When Roger Klein told his high school guidance counselor in Grosse Pointe, Mich., that he was interested in science and research, the counselor suggested a number of colleges Klein had heard of, like Cornell University, and one that he had not: Wooster.
As Klein made the round of campus visits, something striking occurred when he reached Wooster. Wandering around the chemistry building, he paused to read something posted outside a professor’s office. “He looked up, saw me, and asked if I had any questions,” Klein recalls. “We wound up having a 45-minute conversation.”
That bit of serendipity, and the evidence it offered of how engaged Wooster faculty are with their students, convinced Klein that this was the place for him.
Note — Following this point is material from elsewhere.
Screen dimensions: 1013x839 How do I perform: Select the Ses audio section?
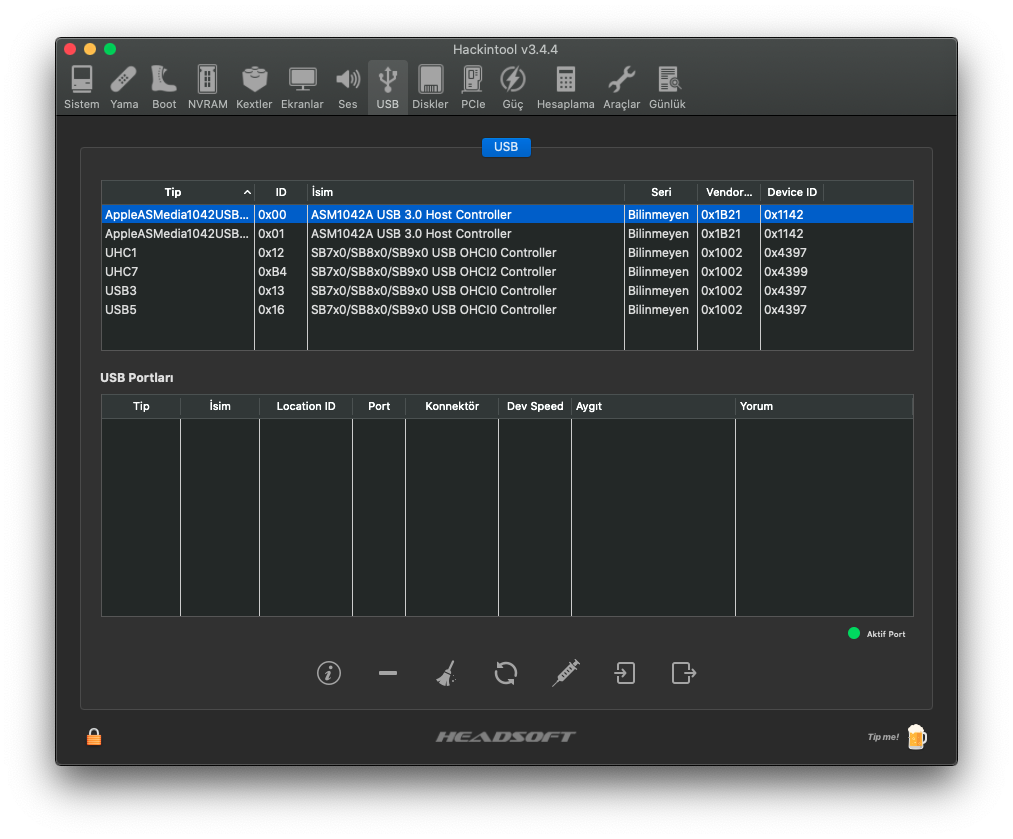(x=347, y=87)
He declined Cornell’s offer of admission and enrolled at Wooster.
From the start, Klein took advantage of Wooster’s many opportunities to conduct research with a faculty mentor. The summer after his first year, he worked with chemistry professor Virginia Pett on a project that carried through the following academic year. He attended the American Society of Biochemistry and Molecular Biology’s conference that spring as well, the first of two such trips.
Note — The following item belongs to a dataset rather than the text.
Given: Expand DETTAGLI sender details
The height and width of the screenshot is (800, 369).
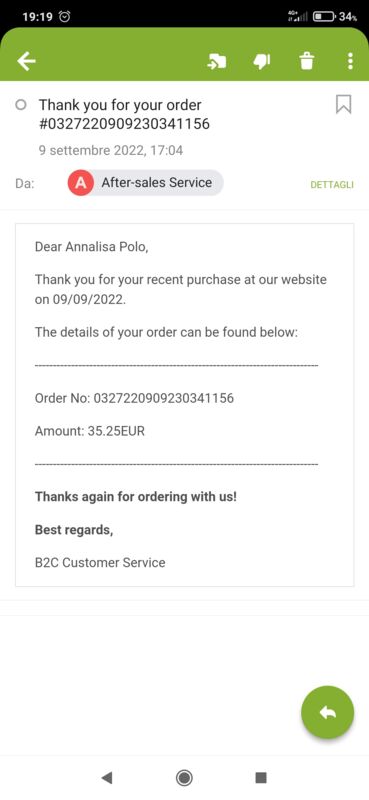Looking at the screenshot, I should [x=332, y=185].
When Wooster alum Jason Rosch ’01, a post-doc at St. Jude’s Children’s Research Hospital in Memphis, Tenn., returned to campus to give a talk during Klein’s junior year, he helped fast-track an application for an 11-week research assignment in the hospital’s pediatric oncology program the following summer.
So by the time Klein was ready to begin work on his senior Independent Study research project at Wooster, he was really ready. As a double major, he had two faculty advisers for his I.S., Don Jacobs in physics and Mark Snider in biochemistry and molecular biology. And it seemed only fitting that Snider was the same professor who had spent 45 minutes talking with a high school student he met in the hall of the chemistry building four years earlier.
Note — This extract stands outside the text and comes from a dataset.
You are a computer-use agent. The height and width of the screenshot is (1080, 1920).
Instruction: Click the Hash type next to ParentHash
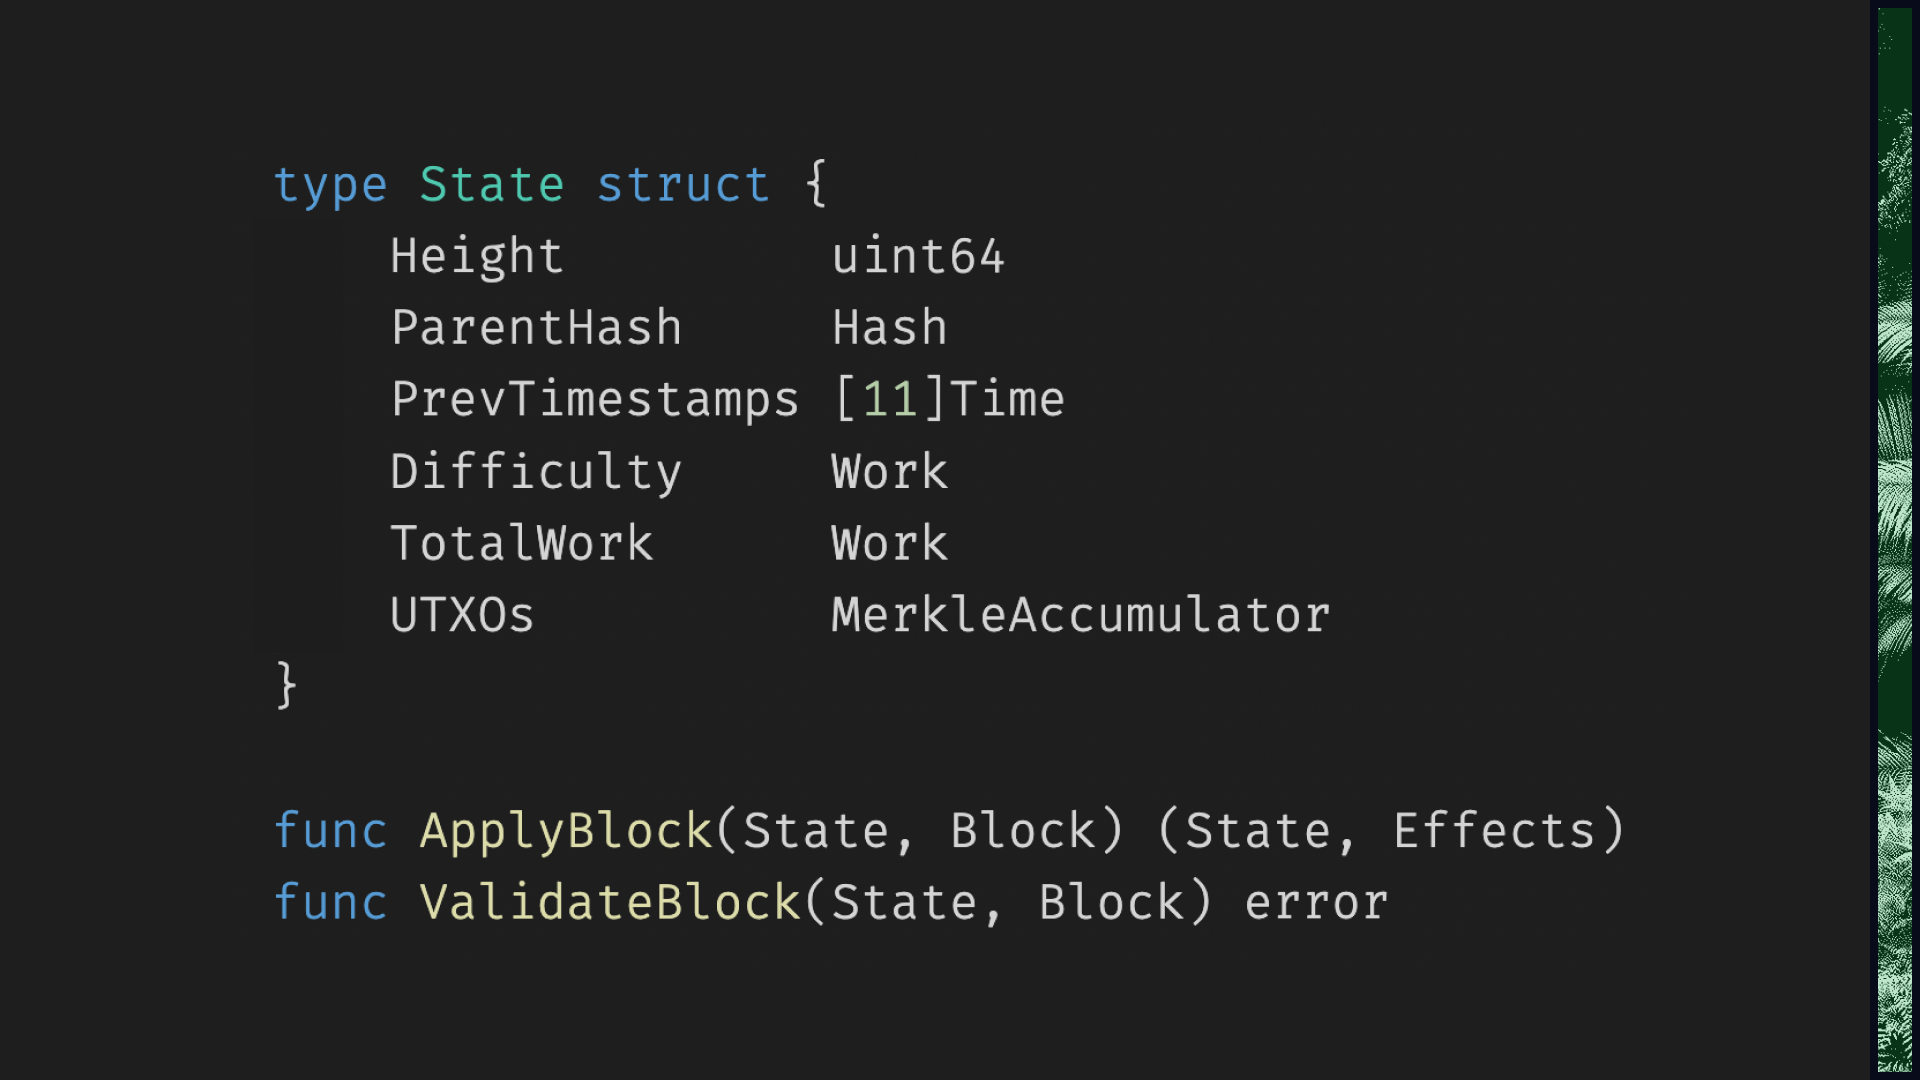click(889, 329)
Today, Klein is enrolled in Washington University’s medical scientist training program, whose eight-year course of study leads to both an M.D. and a Ph.D. The federally funded program provides a full-tuition scholarship, plus an annual stipend, and aims to train the next generation of medical researchers. Klein’s goal is to work in an academic medical center setting, spending about 70 percent of his time conducting research and 30 percent on patient care.
Wooster, Klein says, prepared him very well for an extremely demanding graduate program. “Wooster taught me how to think critically…and the leadership roles I had at Wooster prepared me to work better as part of a team.”
What advice does Klein have for students in the throes of the college search today?
“Go where you think you’ll get the best education. Don’t worry about a name. Wooster attracts those who want to do well, and if you’re motivated, Wooster makes it very hard to fail.”